黒板に『同苗好景』と書いてからの一言目だった。

「恐らく今皆が考えているのは、『魔法属性が各人が扱う魔法により深く関わる』ということだ。それは半分合っていて半分間違いだ。恐らく君達が扱える魔法は無限の種類があって、有利な魔法は数少ない」

 そういった後、『物質の三態』と大きく黒板に書いて再びこちらに向き合ってきた。

「『固体・液体・気体』はそれぞれ君達の配属された『風・水・地』に対応する。良くある誤解だが、『水』クラスに配属されたからといって手から大量の水を放出できるとかがある。マーライオン宜しく」

 その例えは果たして合ってるのか。口から大量の水を吐かれたら嫌だわ。

「『水』クラスの生徒が得意とするのは、元々存在する水に対して作用する魔法だ。塩水が有ればその濃度を変えたり、温度を急速に下げたりなど。最終的にはいわゆる『魔法薬』の制作に取り掛かることに成るだろう」

 魔法薬、と来たか。頭のなかに黒イモリの丸焼きやらマンドラゴラやらが浮かんでくる。

「因みに魔法薬の材料もスーパーで買うからなー」

……惣菜とか売ってる店にそんな材料有ったっけか? 

 ちょっと今後の購入を見合わせておこう、かき揚げにイモリが入っていたら食欲落ちそうだし。

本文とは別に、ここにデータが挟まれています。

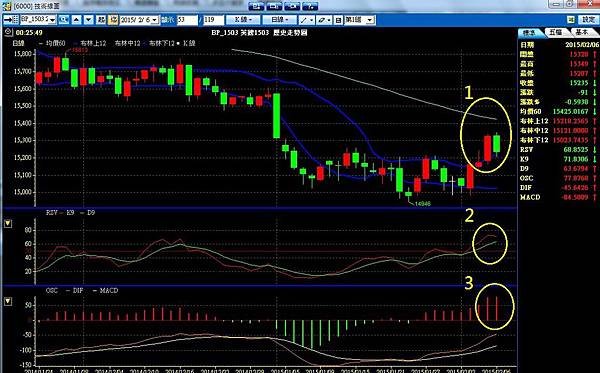Image resolution: width=600 pixels, height=373 pixels.
Task: Click the input field showing 53
Action: tap(188, 20)
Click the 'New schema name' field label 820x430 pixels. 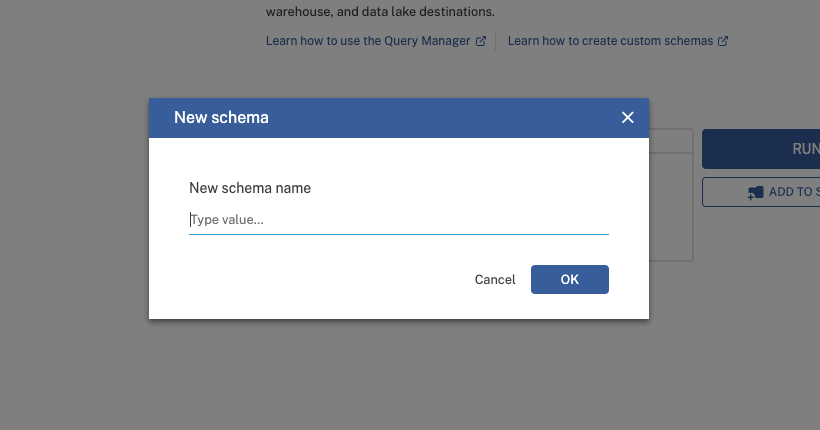click(250, 188)
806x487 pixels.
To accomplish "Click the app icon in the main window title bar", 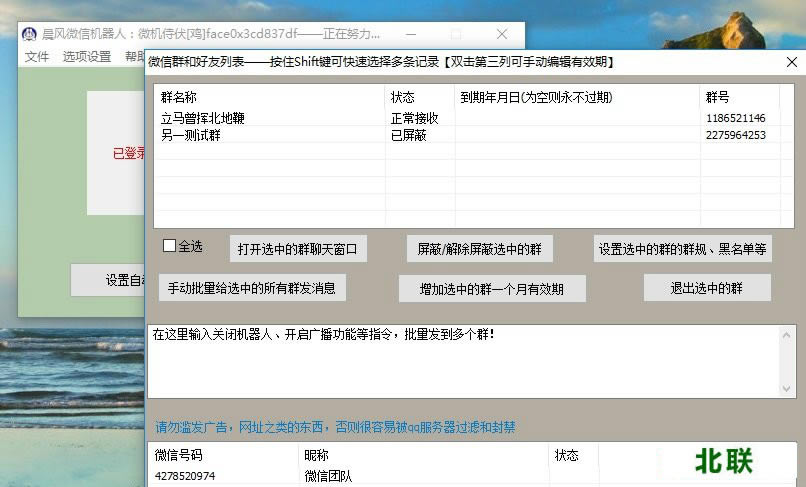I will [29, 33].
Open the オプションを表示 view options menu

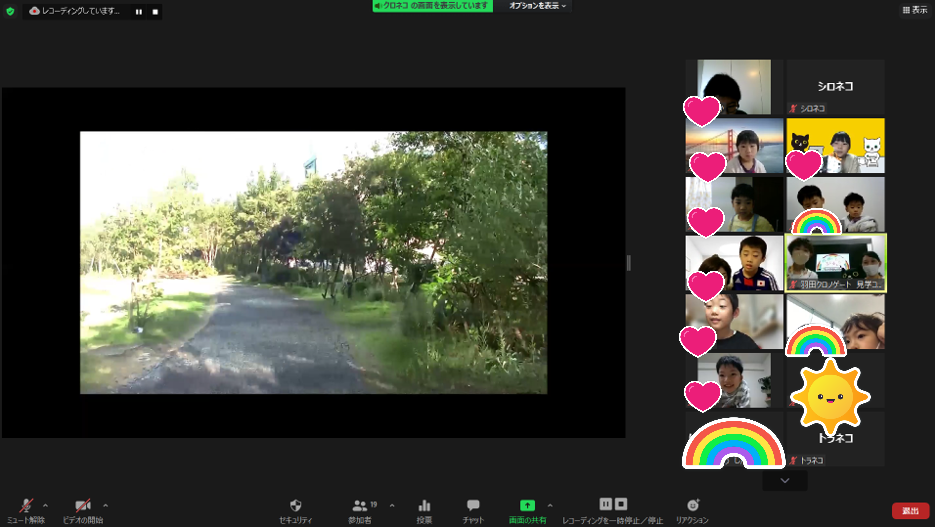coord(538,6)
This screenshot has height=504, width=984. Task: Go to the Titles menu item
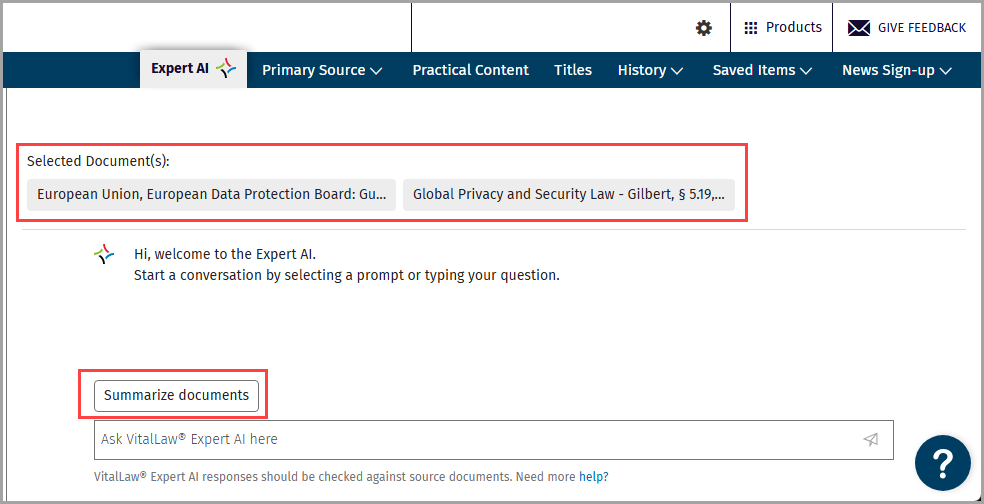[x=573, y=70]
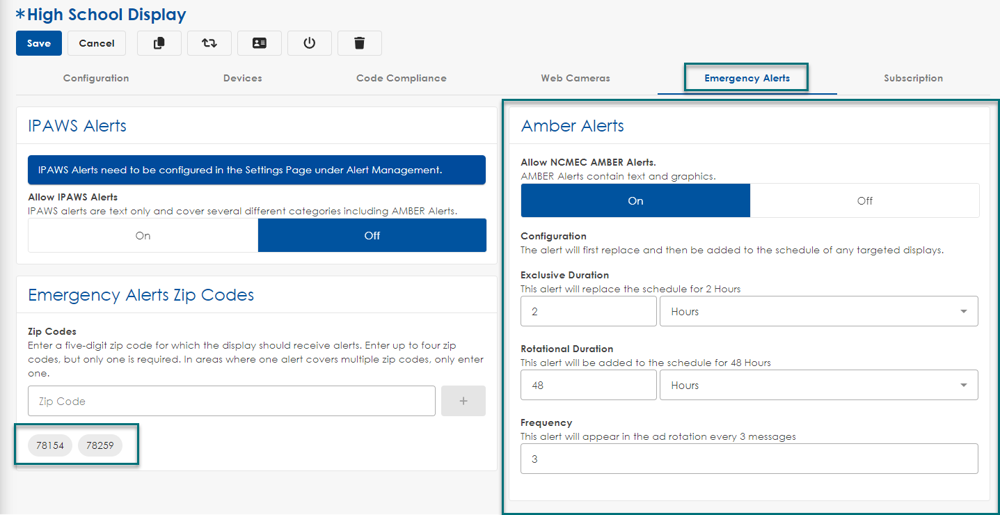
Task: Click the retweet-style swap arrows icon
Action: pyautogui.click(x=209, y=43)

「『地』クラスは固体に対して作用する魔法に適性がある。科学的視点で最も研究が進んでいる分野だ。将来的には魔術を扱わない分野との共同研究も視野に入れる事が可能になる」

 書くことがないぶん、少し頭がぼうっとする。眠気を抑えるためにシャーペンを握る手を強めた。J.I.G.U.D.と書かれたありきたりな、という感じのシャーペン。入学するときに学校からの支援で頂いたものだ。正直芯がよく折れるので使いにくいが贅沢を言える立場ではない。

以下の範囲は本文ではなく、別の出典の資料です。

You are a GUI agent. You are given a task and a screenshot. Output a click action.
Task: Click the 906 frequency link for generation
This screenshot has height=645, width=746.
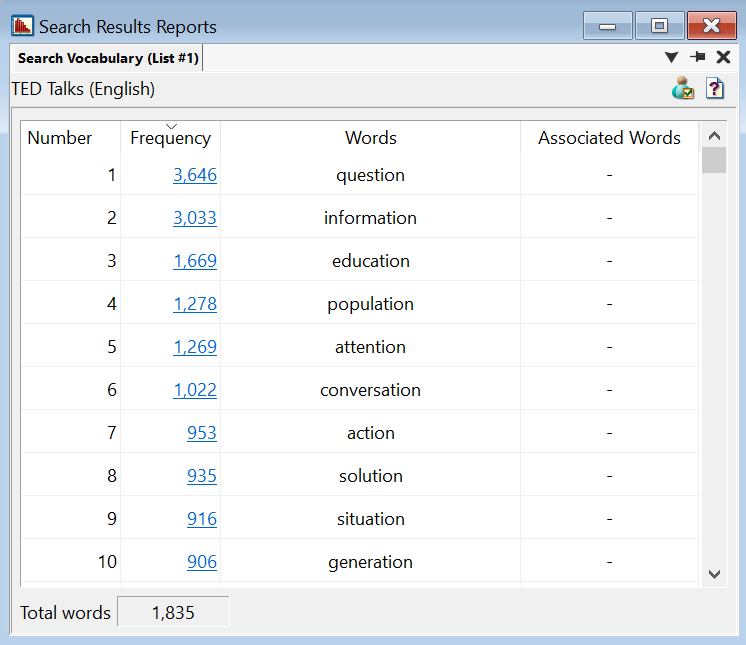[x=201, y=562]
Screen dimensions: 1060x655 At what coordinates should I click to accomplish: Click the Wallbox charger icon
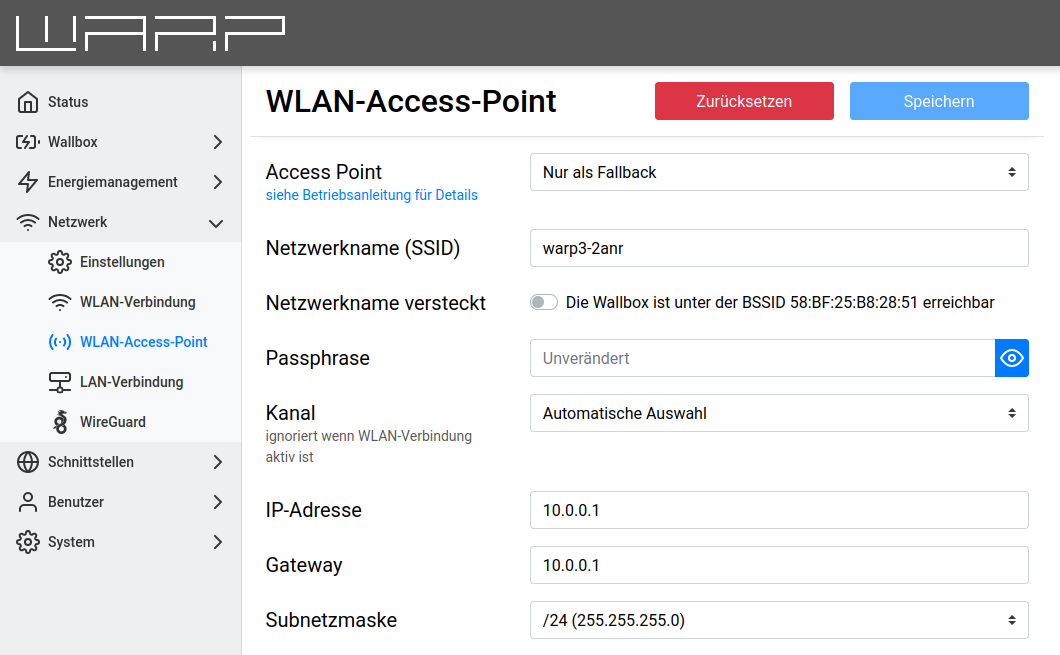click(28, 142)
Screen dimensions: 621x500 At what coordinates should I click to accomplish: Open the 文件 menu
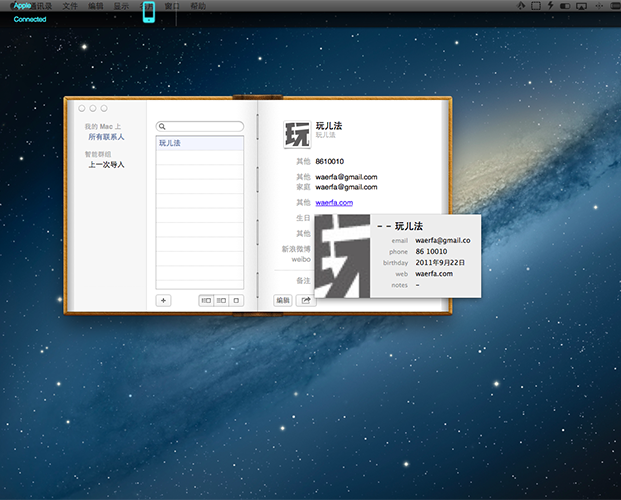69,6
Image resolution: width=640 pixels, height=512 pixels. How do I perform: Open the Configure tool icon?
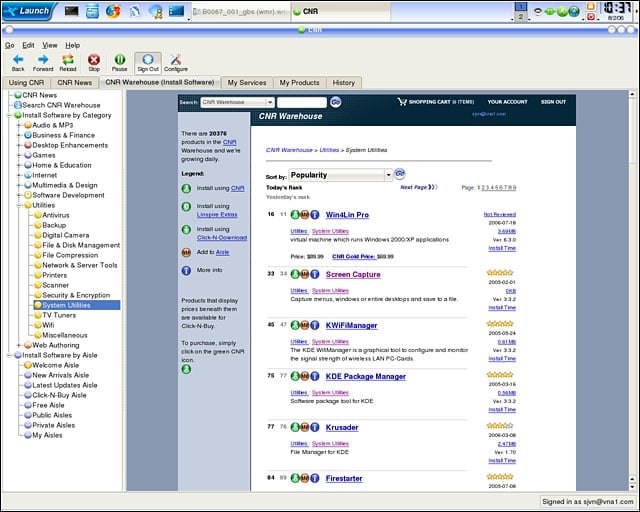pos(176,60)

「『風』クラスは気体に対して作用する魔法への適正を持つ。気相は他の分野より目に見えない物体に関係するから、より取り扱いに繊細さが求められる。生体神経に関わる要素もこの魔術属性にあたる」

 自分のクラスの事で周囲とざわざわ話している生徒もいる。指月もこちらを向いてきた。

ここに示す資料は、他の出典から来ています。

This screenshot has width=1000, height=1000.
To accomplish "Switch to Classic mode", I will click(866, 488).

「魔法薬かぁ。正直料理なんて作ったりしないから具合が分からないんだけど」

「漬物部に入ってるけど良いのかそれ……」

「発酵ならウチの妹が得意分野だから。パンを真っ青に染めたり」

「それ発酵じゃねえ、腐敗だ」

「ブルーベリージャムって言い聞かせながら食べてた」

「食べた!?」

「普通に消化してた」

「鉄の胃袋だな……」

「この前スプーンを誤飲してそのまま食べてた、『ちょっと錆っぽい味だね』って言いながら」

 お前さんの妹は本当に人間か。てかそっちこそ研究対象だろ。

 はい静かに-と先生の声がする。

「今言った三態に作用する魔法。これは基本的にエネルギーを増やしたりはしない。一部分を熱しようとすると反対側は冷やされる。その事自体が有利に働く場合もあるが、基本的に今までの物理法則を無視することは出来なかった」

風、水、地と黒板に書いた後先生がコチラの方を見てくる。……何だ?

「例外的にエネルギーを与えることが出来る魔法、それが『炎』の属性。勿論、他クラスに配属された生徒達もこの魔法を扱うことは出来る。しかし、最も適性が存在するのはこのクラスだ」

 そう言いつつ『炎』と書いてそこに更に丸を付ける。あの、正直居心地悪いっす。そう思って隣を見る。

 岡土筆さんはというと。

「ひ……ひぇぇ……」

 なんか声になってない声になってた。文字通りの震え声。